# [WHAT THIS TASK INVOLVES]
Select all lines in the records that include "computer".

[Entries taken from a collection]
== Segment start ==
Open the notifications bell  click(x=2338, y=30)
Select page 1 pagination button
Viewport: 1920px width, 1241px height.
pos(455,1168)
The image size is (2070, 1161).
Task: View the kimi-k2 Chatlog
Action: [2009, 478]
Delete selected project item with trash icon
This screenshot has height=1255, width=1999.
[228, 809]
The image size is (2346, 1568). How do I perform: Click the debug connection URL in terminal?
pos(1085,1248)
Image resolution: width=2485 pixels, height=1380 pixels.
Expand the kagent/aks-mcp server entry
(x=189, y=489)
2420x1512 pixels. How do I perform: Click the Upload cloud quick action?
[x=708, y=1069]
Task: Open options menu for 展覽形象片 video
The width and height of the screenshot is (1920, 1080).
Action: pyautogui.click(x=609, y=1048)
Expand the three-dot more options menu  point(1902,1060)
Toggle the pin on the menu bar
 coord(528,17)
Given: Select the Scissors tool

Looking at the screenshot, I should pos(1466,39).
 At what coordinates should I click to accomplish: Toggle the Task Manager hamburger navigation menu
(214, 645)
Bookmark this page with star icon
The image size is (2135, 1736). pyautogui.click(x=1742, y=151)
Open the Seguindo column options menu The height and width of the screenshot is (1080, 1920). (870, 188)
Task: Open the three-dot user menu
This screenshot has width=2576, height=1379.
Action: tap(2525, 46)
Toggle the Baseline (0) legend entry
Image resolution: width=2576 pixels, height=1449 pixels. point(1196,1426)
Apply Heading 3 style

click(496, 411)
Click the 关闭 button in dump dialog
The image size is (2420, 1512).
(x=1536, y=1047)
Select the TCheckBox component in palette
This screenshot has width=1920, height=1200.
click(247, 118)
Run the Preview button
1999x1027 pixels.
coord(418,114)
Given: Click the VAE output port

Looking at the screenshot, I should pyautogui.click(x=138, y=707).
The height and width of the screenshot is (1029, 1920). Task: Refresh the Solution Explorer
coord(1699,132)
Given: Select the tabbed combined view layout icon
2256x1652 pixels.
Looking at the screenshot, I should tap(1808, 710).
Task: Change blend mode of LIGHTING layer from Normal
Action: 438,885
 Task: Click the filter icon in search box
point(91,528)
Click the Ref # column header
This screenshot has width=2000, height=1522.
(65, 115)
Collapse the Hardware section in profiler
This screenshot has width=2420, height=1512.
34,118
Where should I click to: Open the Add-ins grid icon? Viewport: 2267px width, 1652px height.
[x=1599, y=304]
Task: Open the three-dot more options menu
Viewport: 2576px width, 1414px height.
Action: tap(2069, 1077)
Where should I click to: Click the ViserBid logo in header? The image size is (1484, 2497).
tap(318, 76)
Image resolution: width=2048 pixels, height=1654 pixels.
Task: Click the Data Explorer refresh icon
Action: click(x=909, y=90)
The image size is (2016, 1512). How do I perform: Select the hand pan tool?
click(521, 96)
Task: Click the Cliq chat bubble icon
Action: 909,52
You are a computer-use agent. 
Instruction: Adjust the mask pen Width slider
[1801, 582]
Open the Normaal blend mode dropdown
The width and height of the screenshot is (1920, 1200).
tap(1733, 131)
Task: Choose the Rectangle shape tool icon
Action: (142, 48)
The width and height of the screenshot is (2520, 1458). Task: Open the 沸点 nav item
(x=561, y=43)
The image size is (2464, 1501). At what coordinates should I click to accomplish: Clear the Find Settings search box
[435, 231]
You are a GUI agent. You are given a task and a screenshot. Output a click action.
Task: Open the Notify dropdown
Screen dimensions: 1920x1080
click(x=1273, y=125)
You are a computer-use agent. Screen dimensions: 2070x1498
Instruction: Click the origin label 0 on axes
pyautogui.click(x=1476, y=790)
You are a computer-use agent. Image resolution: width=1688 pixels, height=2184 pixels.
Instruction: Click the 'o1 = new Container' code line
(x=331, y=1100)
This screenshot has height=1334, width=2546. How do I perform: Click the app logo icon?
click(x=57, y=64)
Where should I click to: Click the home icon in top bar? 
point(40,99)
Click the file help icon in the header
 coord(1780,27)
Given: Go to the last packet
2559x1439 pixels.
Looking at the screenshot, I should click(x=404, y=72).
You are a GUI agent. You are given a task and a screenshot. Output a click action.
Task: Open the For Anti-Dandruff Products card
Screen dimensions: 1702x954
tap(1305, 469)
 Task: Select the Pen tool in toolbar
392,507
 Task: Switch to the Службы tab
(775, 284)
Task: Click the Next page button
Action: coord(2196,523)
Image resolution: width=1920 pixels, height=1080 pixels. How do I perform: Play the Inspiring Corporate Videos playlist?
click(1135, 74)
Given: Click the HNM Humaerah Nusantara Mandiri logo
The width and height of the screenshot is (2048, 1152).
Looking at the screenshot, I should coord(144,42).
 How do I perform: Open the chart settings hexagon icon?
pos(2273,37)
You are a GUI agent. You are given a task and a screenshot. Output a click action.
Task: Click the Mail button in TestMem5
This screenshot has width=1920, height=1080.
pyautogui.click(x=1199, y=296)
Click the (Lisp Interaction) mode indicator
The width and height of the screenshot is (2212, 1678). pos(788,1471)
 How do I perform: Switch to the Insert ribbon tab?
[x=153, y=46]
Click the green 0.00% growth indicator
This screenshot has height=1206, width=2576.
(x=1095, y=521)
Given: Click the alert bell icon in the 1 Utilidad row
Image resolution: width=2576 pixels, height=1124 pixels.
== Segment end ==
# [TASK RESPONSE]
You are a computer-use agent. 
You are a computer-use agent. Screen dimensions: 2070x1498
You are a computer-use agent. Image resolution: width=1688 pixels, height=2184 pixels.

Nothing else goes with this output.